*** Listed entries

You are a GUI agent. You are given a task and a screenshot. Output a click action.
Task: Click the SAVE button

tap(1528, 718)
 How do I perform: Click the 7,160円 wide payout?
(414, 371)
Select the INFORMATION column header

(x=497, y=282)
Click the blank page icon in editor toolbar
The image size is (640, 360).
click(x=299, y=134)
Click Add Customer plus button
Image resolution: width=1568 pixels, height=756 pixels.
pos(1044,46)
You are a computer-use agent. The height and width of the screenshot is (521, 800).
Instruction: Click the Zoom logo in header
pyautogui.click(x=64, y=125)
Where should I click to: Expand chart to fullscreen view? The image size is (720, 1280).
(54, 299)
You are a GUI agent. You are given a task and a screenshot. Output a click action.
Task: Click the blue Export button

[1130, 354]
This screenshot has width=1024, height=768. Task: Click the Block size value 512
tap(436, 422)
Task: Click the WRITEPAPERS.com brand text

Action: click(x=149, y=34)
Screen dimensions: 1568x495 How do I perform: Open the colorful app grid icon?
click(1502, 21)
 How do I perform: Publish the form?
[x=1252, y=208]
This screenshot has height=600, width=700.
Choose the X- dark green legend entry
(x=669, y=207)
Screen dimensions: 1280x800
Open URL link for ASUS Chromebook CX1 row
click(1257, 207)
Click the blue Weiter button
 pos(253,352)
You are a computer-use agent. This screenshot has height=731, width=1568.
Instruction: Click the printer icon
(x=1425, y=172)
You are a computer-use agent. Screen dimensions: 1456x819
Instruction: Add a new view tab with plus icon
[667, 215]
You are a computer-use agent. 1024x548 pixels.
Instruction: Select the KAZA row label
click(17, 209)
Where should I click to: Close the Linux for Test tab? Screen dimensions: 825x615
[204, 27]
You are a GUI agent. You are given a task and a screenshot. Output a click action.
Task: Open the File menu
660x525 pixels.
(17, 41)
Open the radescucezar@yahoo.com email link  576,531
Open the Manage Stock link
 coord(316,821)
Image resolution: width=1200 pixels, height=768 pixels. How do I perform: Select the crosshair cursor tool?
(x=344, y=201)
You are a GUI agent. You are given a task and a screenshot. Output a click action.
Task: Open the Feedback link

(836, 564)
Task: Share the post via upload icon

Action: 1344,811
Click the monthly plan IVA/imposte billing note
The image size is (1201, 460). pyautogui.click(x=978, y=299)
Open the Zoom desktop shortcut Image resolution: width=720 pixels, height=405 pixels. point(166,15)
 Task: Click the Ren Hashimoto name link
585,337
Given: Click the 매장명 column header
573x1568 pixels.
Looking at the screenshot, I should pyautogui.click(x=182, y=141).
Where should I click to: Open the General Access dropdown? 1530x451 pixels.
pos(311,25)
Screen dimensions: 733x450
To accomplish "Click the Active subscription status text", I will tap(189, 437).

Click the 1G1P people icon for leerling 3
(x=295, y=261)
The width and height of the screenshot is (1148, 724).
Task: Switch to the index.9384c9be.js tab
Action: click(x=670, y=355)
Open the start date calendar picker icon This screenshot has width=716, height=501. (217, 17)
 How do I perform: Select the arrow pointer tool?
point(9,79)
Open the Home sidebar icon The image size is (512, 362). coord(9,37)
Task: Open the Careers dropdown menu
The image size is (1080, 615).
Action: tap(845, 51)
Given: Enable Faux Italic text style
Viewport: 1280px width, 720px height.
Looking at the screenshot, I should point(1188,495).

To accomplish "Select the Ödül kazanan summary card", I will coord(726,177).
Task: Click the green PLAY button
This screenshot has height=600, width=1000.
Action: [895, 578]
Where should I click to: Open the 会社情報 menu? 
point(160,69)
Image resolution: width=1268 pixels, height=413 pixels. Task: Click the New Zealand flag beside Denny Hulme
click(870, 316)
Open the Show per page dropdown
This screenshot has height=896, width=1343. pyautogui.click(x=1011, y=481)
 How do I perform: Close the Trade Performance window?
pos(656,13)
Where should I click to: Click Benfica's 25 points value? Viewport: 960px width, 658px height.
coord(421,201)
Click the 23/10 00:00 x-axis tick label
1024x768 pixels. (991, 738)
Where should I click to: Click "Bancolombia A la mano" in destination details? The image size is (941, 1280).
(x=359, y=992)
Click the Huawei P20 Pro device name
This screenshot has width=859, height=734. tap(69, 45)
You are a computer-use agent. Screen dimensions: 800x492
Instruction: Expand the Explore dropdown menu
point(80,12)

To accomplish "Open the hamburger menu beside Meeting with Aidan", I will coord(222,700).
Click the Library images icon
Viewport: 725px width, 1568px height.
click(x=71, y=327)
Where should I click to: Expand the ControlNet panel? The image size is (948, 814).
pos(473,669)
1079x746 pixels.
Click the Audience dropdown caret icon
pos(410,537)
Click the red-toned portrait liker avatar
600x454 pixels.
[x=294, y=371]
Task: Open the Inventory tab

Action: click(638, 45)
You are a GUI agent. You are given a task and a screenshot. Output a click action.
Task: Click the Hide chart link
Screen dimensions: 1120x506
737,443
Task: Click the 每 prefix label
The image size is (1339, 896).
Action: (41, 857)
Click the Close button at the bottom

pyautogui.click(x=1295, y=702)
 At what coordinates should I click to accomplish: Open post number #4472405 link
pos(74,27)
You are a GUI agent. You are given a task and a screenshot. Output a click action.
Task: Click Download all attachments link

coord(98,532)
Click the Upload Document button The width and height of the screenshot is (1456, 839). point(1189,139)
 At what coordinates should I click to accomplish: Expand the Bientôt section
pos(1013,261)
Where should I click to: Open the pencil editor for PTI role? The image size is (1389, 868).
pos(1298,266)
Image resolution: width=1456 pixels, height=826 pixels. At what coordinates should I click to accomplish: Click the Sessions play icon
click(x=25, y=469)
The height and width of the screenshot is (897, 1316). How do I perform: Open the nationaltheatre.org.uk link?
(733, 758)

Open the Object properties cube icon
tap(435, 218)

******

▶ **Problem to solve**:
The lines above that hold the word "will" are the ones to copy.

▶ **Response**:
To accomplish "Click the Active subscription status text", I will tap(189, 437).
To accomplish "Select the Ödül kazanan summary card", I will coord(726,177).
To accomplish "Open the hamburger menu beside Meeting with Aidan", I will coord(222,700).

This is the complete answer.